Tool companies need to increase product price

Tool companies need to increase product price At present, China's cutting tool companies still highlight several fatal problems in the development process. If they are not adequately addressed and dealt with improperly, they will seriously affect the development and advancement of enterprises.

Grasping the "low" and "high" technological content is low at this stage, carbide cutting tools have dominated the tool type in developed countries, the proportion of up to 70%. And high-speed steel tools are at 1% to 2% per year speed Shrinking, the proportion has now fallen below 30%.

Luo Baihui, secretary-general of the International Mould & Hardware & Plastics Industry Suppliers Association pointed out that carbide cutting tools have become the main tool required by processing companies in China and are widely used in automobile and parts production, mold manufacturing, aerospace and other heavy industries.

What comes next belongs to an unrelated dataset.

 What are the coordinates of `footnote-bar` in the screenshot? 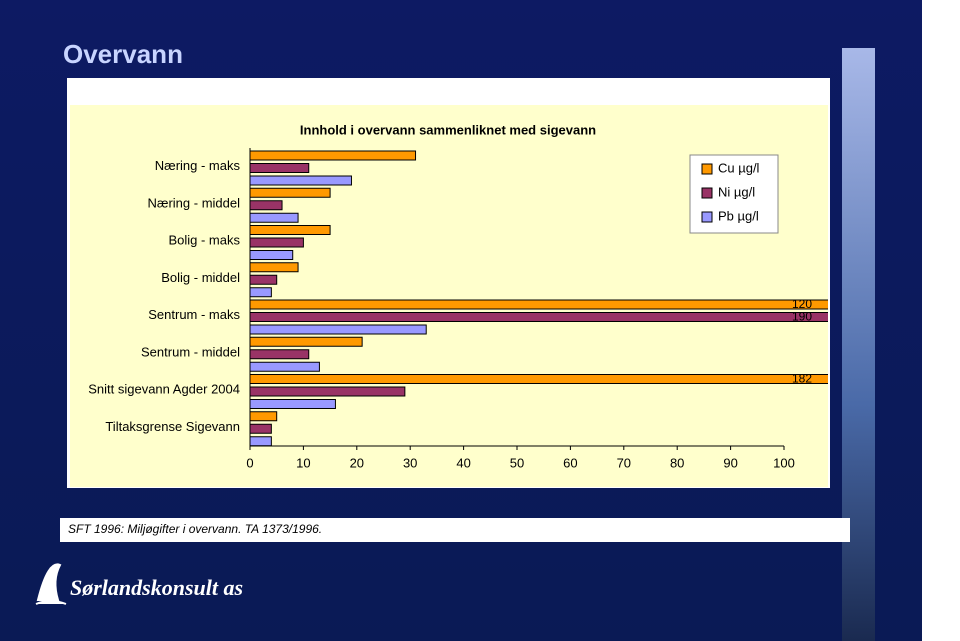 It's located at (455, 530).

In the field, however, China's cutting tool companies have blindly and massively produced high-speed steel knives and some low-grade standard cutting tools. They have not taken into account the market saturation and the needs of enterprises, and ultimately put the high-end and high-end cutting tool market with high added value and high technology content. "Hand in hand" to foreign companies.

According to statistics, the current annual sales of cutting tools in China is about 38.5 billion yuan, of which the proportion of cemented carbide tools is less than 25%, but the carbide cutting tools required by the domestic manufacturing industry already account for more than 50% of the cutting tools. Blind production has already failed to meet the growing demand for carbide cutting tools in the domestic manufacturing industry, thus forming a vacuum in the mid-to-high end market and eventually being occupied by foreign companies.

Low value-added products In 2007, of the 16,500 tons of hard alloys produced in China, 4,500 tons were used for the production of cutting tools. The number was comparable to that of Japan. However, the value of finished tools is only US$800 million, which is far less than Japan’s US$2.5 billion. This fully shows that the overall production level of domestic high-performance cemented carbide cutting tools is still quite different from that of foreign countries.

Therefore, under the premise that domestic companies cannot meet the market demand, the demand for manufacturing will have to be solved by relying on a large number of imports. According to statistics, the annual sales growth of major foreign companies in China's high-end tooling market has reached 30%, which exceeds the average annual growth rate of domestic tools.